Один из них, Ю. Иваск, афористически сформулировал: "Эмиграция всегда несчастье, но далеко не всегда неудача". Разлука с родной языковой стихией заставляла острее чувствовать силу и красоту родного языка. Уединение способствовало творческой работе, неспешному, бережному отношению к тексту. Они ближе знакомились с европейской культурой, им становился присущ европеизм. На чужбине не приходилось рассчитывать ни на славу, ни на богатство. В нью-йоркском "Новом журнале" в бытность Алданова редактором, например, гонорар составлял всего-навсего один доллар за страницу художественной прозы и семьдесят пять центов за страницу публицистики. Что до славы, откуда ей было взяться, когда тираж исчислялся сотнями, а не тысячами экземпляров, причем книга по цене многим компатриотам оказывалась недоступной. Писатель оставался без читателя, стимулом творчества становилось только "не могу не писать", осознание призвания, миссии. Свое произведение, как запечатанную бутылку с посланием, автор что придет и для нее свой черед в России.

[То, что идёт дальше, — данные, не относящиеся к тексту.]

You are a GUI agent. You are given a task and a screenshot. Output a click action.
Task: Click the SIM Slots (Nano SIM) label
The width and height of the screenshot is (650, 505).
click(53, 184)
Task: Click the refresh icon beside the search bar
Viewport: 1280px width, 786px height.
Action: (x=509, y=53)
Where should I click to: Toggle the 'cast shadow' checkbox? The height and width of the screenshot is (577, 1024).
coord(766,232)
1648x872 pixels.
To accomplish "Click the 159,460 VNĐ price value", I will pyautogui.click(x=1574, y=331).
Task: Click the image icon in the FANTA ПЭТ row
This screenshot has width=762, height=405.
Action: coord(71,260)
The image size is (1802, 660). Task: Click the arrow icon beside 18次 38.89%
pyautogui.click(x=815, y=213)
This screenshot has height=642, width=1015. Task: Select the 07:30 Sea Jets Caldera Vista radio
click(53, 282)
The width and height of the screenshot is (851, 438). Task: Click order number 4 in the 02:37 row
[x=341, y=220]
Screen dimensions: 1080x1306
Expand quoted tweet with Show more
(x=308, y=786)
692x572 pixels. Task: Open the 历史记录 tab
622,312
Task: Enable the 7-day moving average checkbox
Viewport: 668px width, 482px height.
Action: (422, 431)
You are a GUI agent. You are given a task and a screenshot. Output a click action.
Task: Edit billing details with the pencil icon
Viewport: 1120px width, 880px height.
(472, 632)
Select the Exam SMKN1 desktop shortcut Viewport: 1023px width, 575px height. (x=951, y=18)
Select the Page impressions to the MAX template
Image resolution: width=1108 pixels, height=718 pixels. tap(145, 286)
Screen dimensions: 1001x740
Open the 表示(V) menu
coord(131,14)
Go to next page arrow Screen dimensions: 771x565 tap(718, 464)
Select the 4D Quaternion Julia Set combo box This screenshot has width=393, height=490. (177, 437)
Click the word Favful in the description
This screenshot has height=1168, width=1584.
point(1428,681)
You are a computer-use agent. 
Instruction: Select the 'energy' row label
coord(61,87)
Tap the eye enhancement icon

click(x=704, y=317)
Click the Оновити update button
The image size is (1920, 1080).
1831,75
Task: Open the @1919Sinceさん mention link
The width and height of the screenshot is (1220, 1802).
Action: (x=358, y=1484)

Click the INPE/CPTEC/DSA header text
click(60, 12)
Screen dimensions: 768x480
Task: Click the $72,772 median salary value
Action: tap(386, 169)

Из того же источника, убежденности в своей правоте - "правда на нашей стороне", - происходила и бережность писателей к старым письмам. Сдавая их в архив, Алданов ставил лишь такое ограничение: пока живы отправитель и получатель или хотя бы один из них, чтение и публикация для третьих лиц запрещены.
Но в 1943 г., готовя для публикации в журнале статью М. В. Вишняка, в которой широко использовались фрагменты из писем скончавшегося в 1939 г. В. Ф. Ходасевича, Алданов столкнулся с проблемой: в письмах содержались негативные, порой уничижительные оценки ряда здравствующих или совсем недавно умерших литераторов. Снять эти оценки означало бы, пользуясь его выражением, "фальсифицировать" письма, а оставить их значило бы бросить тень на достойных людей. Алданов предпочел первое. 27 ноября 1943 г. он писал Вишняку: "Я отнюдь не уверен, что Ходасевич хотел бы увидеть напечатанным все им сказанное. В конце концов, в "Возрождении" он почти все это мог напечатать (или значительную часть) и не напечатал. Мало ли что пишется в письмах". В письме к Е. Д. Кусковой от 3 сентября 1950 г. он возвращался в более общем плане к той же теме: "Кое-что, особенно личное, опускать можно и нужно; отказаться же от воспоминаний о важных делах, по-моему, нельзя".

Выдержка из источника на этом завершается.